The leaders of the 27 countries gathered at a summit in Budapest are launching a long-term reform plan inspired by a proposal by former Italian Prime Minister Mario Draghi on Friday, in an attempt to pull the European economy out of its crisis.
The project is the core of Ursula von der Leyen's second term as president of the European Commission, who was reappointed this summer. But amid divergent interests and ideological differences between member states, its success is not guaranteed.
Europe is supposed to relaunch its growth thanks to massive investments in digital innovation, the transition to clean energy and the defense industry, according to Mario Draghi's estimates in a 400-page report he presented in early September in Brussels.
But his report is bleak, showing that Europe is economically moving away from the United States and dangerously increasing its dependence on China for certain raw materials and strategic technologies.
It also notes that per capita income "has risen in the United States to almost double that of Europe since 2000."
He warned that without radical changes, the EU would suffer "slowly".
But that warning took on a new dimension this week after Donald Trump was elected US president. The American billionaire promised to tackle the EU's trade surpluses by imposing tariffs on imports.

**Assignment A**
Which areas of massive investment does the article on the Budapest summit say Europe is supposed to rely on to relaunch its growth? List every one.
**Assignment B**
In the article on the Budapest summit, how long is the report Mario Draghi presented in Brussels?
**Assignment C**
Continue the article on the Budapest summit, starting after its final sentence about tariffs.

**Dataset excerpt**
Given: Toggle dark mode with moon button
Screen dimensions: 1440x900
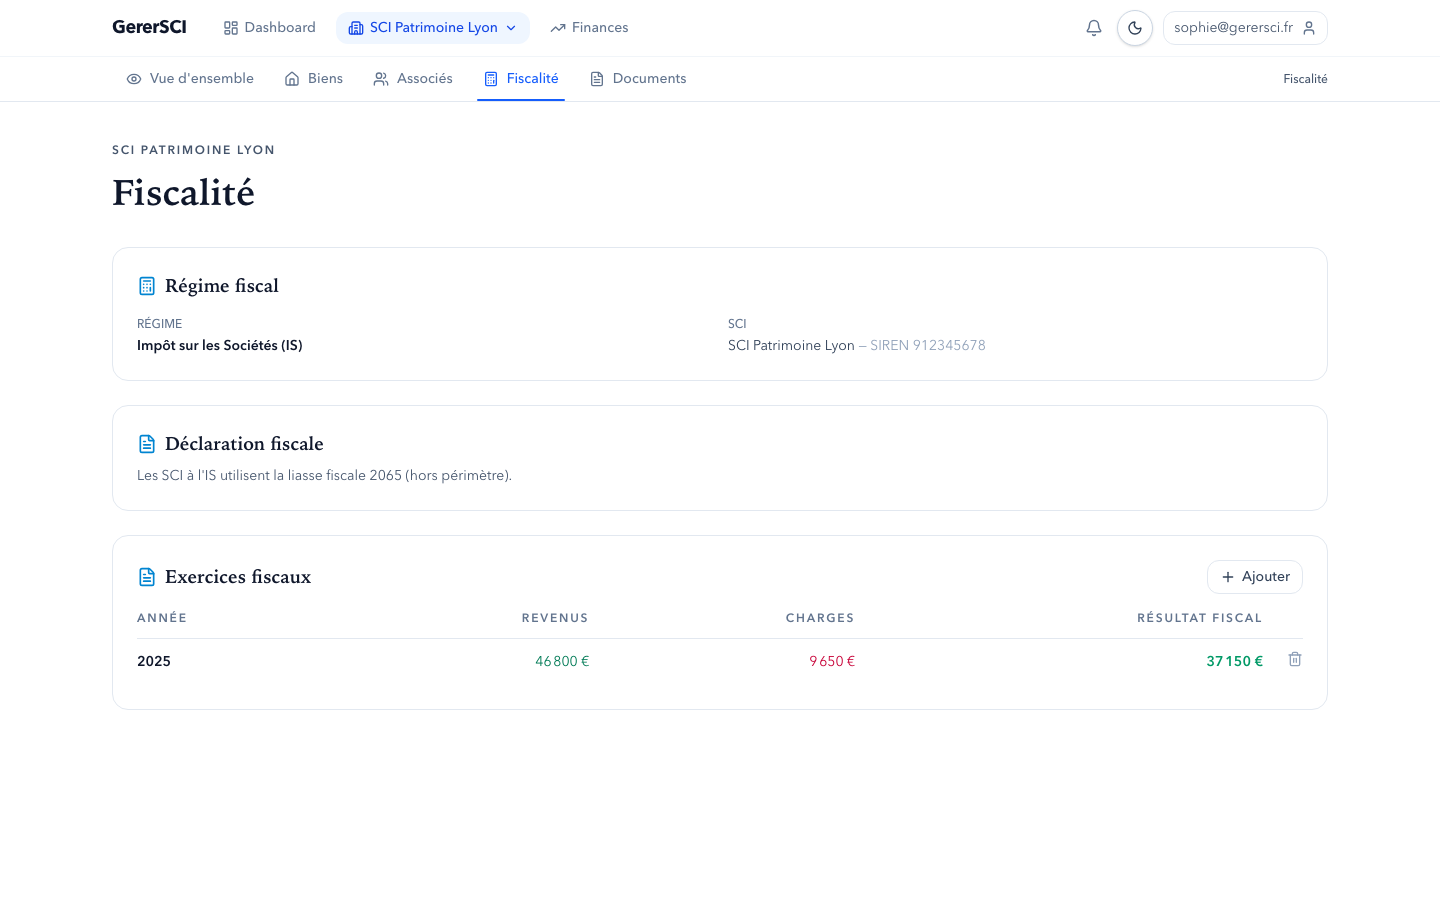Looking at the screenshot, I should pyautogui.click(x=1135, y=28).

**Reply A**
- Digital innovation
- The transition to clean energy
- The defense industry

**Reply B**
It runs 400 pages.

**Reply C**
The former head of the European Central Bank estimated the investment needed in Europe at between 750 and 800 billion euros a year, more than the US Marshall Plan that supported the reconstruction of Europe after World War II.
That poses a major challenge for EU countries seeking to reduce their debts and budget deficits.
A European diplomat said he expected discussions among EU heads of state and government on Friday to focus on "financing, financing, financing".
EU leaders acknowledged the "urgent need for decisive action" in a draft joint declaration that addresses key areas of action outlined by Mario Draghi, including strengthening the single market and capital markets union and implementing a trade policy that defends European interests.
On the financial side, European leaders are aware that it will be necessary to mobilize "both public and private financing" and stress that they want to "explore all instruments and means", a controversial phrase that alone has sparked long discussions.
Germany and other "frugal" countries in northern Europe rule out any recourse to new joint debt, despite the success of the 800 billion euro post-Covid recovery plan that was implemented in 2020. These countries consider the proposal championed by Mario Draghi and supported by France to remain a red line.
However, they could consider public financing operations via the EU budget or increased recourse to the European Investment Bank.
More emphasis will be placed on private financing by channeling European savings to meet the needs of companies and breaking down national barriers that prevent the creation of a real internal financial market.
"The Draghi report provides a solid basis for the preparation of proposals" by the European Commission, an EU official explained, while the first concrete proposals are not expected to appear for months.